February 23, 2006

The Caracas-Washington Rift in Geopolitical Perspective


I liked this Stratfor piece for its clear-eyed, myth-busting perspective. Friedman argues, quite convincingly if you ask me, that for all the day-to-day diplomatic heat, a cool-headed, realist calculus shows that Venezuela is not really a geopolitical problem for the US. Not at the moment, anyway (though watch that Hamas money!) I reproduce the second-half of the piece, putting my favorite bits in bold:
The United States and the 'Problem' of Venezuela
By George Friedman

Venezuela has become an ongoing problem for the Bush administration, but no one seems able to define quite what the issue is. President Hugo Chavez is carrying out the Bolivarian revolution in Venezuela and feuding with the United States. He has close ties with Cuba and has influenced many Latin American countries. The issue that needs to be analyzed, however, is whether any of this matters -- and if it does, why it is significant.

[...]

In reality, Chavez's ability to challenge the United States is severely limited. The occasional threat to cut off oil exports to the United States is fairly meaningless, in spite of conversations with the Chinese and others about creating alternative markets. The United States is the nearest major market for Venezuela. The Venezuelans could absorb the transportation costs involved in selling to China or Europe, but the producers currently supplying those countries then could be expected to shift their own exports to fill the void in the United States. Under any circumstances, Venezuela could not survive very long without exporting oil. Symbolizing the entire reality is the fact that Chavez's government still controls Citgo and isn't selling it, and the U.S. government isn't trying to slam controls onto Citgo.

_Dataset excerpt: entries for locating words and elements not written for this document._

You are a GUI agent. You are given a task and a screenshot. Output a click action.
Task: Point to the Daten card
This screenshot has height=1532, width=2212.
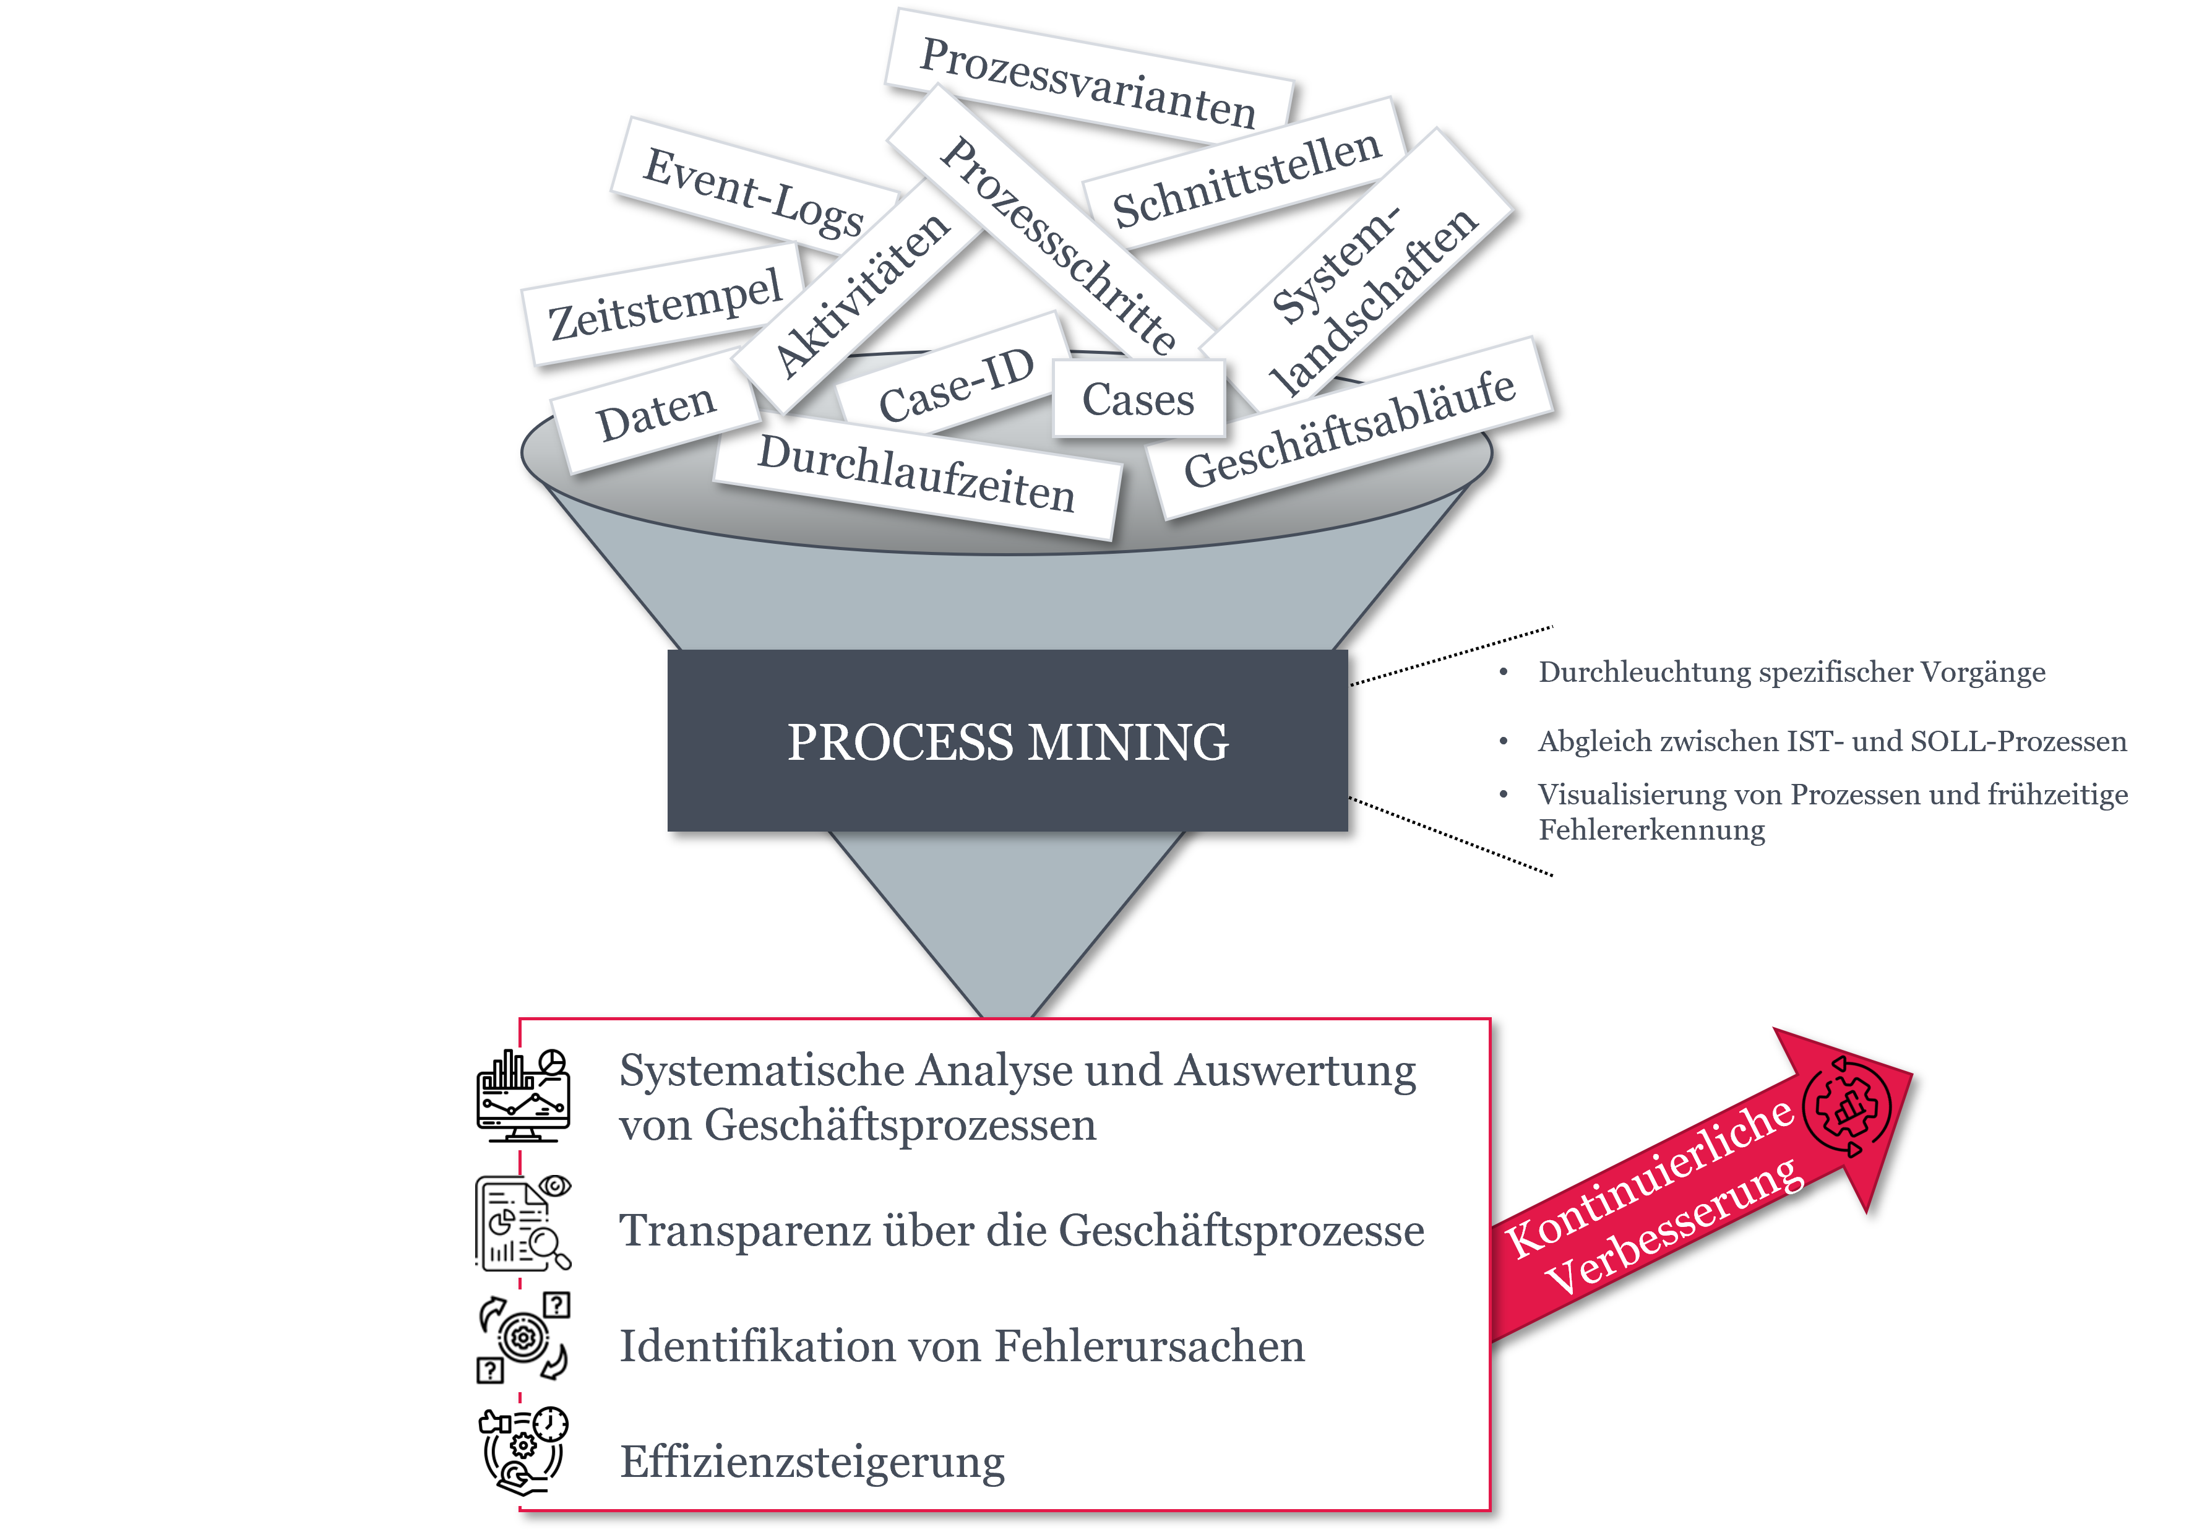click(655, 414)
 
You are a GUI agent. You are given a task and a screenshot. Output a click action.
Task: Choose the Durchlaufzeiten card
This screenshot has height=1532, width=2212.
click(916, 475)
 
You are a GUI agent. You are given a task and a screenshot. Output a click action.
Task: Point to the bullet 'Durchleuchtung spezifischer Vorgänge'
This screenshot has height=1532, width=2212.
click(1791, 672)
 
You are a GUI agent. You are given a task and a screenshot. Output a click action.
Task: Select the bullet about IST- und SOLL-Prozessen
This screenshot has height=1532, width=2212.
click(1831, 741)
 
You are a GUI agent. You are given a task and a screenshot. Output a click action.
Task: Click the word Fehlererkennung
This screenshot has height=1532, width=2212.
click(1651, 829)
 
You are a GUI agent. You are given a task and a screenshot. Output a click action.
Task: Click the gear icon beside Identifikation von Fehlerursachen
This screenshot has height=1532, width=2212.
click(523, 1337)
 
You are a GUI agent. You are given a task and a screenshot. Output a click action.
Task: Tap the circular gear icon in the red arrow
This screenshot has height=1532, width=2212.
click(1846, 1108)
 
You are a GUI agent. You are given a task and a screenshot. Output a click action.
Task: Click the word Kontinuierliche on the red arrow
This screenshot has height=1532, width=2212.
click(1648, 1178)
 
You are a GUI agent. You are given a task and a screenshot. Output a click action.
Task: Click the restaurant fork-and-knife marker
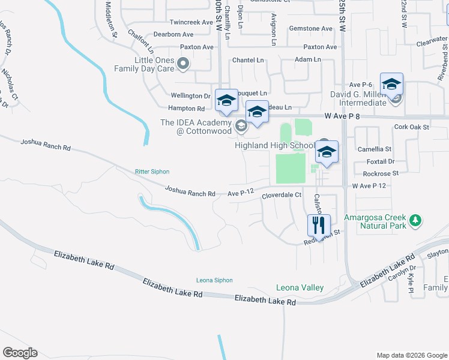[319, 225]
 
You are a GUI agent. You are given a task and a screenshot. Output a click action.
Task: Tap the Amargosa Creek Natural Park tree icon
[415, 221]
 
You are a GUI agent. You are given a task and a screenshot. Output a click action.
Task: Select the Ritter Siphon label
[152, 172]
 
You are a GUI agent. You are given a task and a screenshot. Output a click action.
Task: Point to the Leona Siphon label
[214, 280]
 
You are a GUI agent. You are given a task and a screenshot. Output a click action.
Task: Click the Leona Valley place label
[300, 287]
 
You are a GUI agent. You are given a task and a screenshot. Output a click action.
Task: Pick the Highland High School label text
[274, 145]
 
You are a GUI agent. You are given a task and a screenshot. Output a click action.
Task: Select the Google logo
[20, 353]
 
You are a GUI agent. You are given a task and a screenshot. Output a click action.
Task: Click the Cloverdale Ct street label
[281, 196]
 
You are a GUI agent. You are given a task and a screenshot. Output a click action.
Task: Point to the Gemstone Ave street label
[310, 29]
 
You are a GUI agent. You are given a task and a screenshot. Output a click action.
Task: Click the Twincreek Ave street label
[191, 22]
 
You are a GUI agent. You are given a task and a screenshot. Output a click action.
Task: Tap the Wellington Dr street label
[190, 95]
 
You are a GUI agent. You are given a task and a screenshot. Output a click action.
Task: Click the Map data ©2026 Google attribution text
[411, 355]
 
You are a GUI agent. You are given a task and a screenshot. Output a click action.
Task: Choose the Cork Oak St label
[411, 127]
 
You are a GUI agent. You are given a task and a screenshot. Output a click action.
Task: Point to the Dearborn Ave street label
[175, 35]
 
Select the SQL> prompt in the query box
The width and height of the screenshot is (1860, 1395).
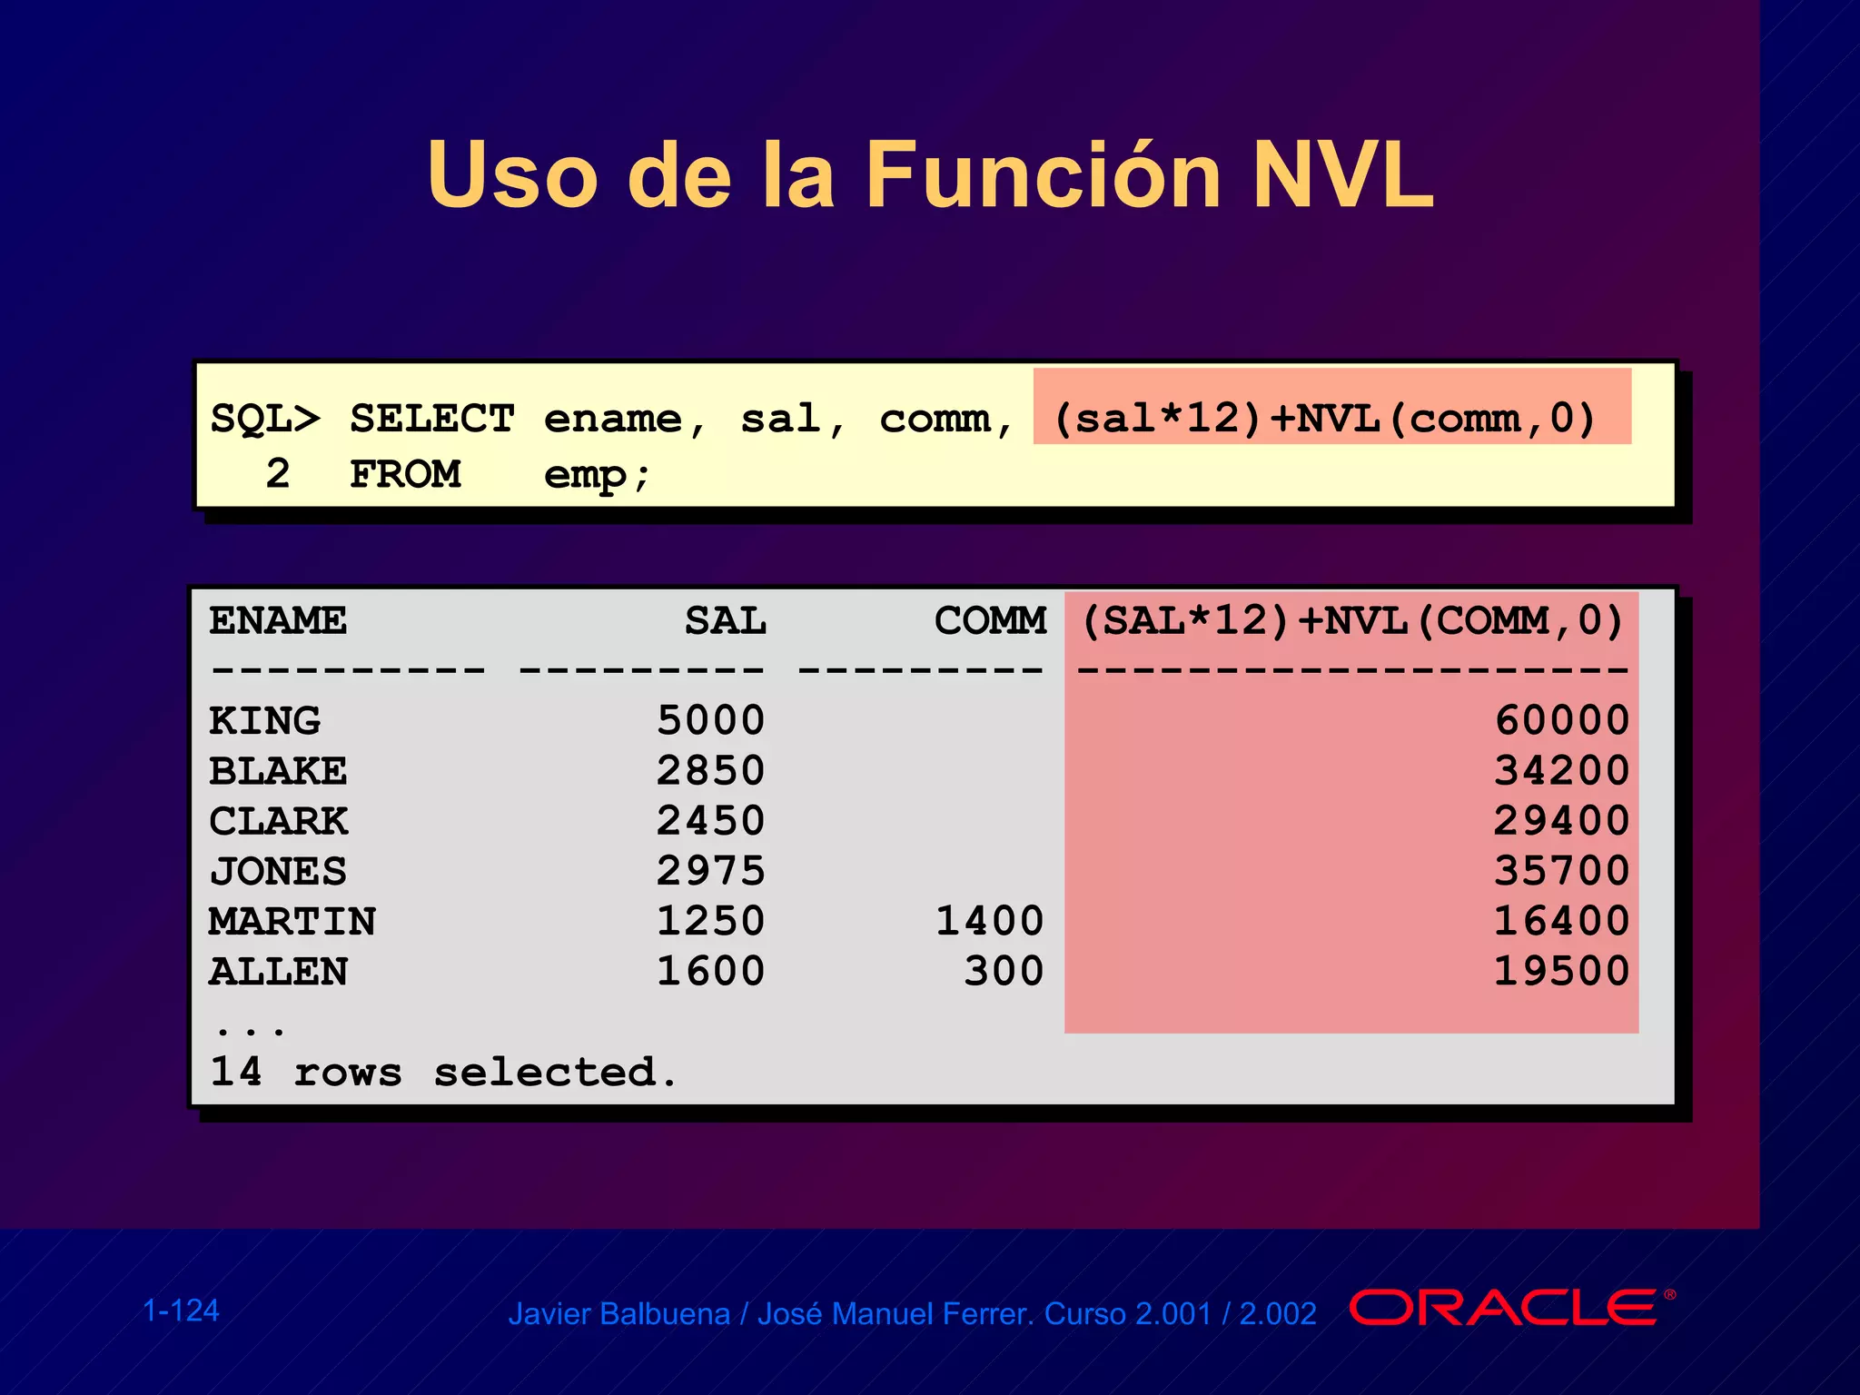point(265,419)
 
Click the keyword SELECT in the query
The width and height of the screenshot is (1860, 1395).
point(432,419)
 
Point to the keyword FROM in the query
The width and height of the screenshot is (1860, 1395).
point(405,474)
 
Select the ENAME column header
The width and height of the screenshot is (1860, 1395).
point(278,621)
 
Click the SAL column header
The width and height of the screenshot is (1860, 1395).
point(725,621)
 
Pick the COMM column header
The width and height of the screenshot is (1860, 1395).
point(990,621)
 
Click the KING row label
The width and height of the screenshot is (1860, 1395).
point(264,721)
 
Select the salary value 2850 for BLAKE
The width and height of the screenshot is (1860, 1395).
point(710,771)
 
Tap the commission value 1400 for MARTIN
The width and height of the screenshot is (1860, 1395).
point(989,921)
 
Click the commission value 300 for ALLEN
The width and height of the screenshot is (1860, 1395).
point(1004,971)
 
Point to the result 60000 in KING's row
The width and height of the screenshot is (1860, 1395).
point(1561,721)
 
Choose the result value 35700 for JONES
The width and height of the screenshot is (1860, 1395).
point(1561,871)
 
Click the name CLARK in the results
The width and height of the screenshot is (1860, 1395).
point(278,821)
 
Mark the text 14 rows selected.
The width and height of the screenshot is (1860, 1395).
point(443,1072)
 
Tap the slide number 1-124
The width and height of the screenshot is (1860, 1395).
point(181,1311)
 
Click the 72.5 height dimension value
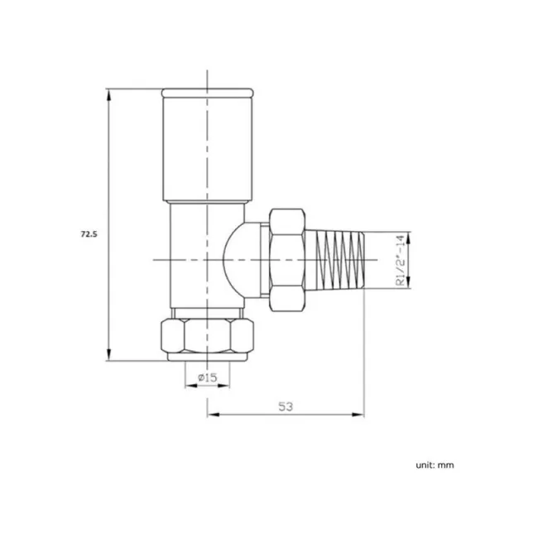point(89,235)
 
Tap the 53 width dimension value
point(286,406)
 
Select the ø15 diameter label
point(207,378)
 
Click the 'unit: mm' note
point(435,465)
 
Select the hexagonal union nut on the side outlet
point(287,259)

Washington ultimately doesn't care what Chavez does so long as he continues to ship oil to the United States. From the American point of view, Chavez -- like Castro -- is simply a nuisance, not a serious threat. Latin American countries in general are of interest to Washington, in a strategic sense, only when they are being used by a major outside power that threatens the United States or its interests. The entire Monroe Doctrine was built around that principle.

There was a fear at one point that Nazi U-boats would have access to Cuba. And when Castro took power in Cuba, it mattered, because it gave the Soviets a base of operations there. What happened in Nicaragua or Chile mattered to the United States because it might create opportunities the Soviets could exploit. Nazis in Argentina prior to 1945 mattered to the United States; Nazis in Argentina after 1945 did not. Cuba before 1991 mattered; after 1991, it did not. And apart from oil, Venezuela does not matter now to the United States.

From the American point of view, an intervention that would overthrow Chavez would achieve nothing, even if it could be carried out. Chavez is shipping oil; therefore, the United States has no major outstanding issues. A coup in Venezuela, even if not engineered by the United States, would still be blamed on the United States. It would increase anti-American sentiment in Latin America, which in itself would not be all that significant. But it also would increase hostility toward the United States in Europe, where the Allende coup is still recalled bitterly by the left. The United States has enough problems with the Europeans without Venezuela adding to them.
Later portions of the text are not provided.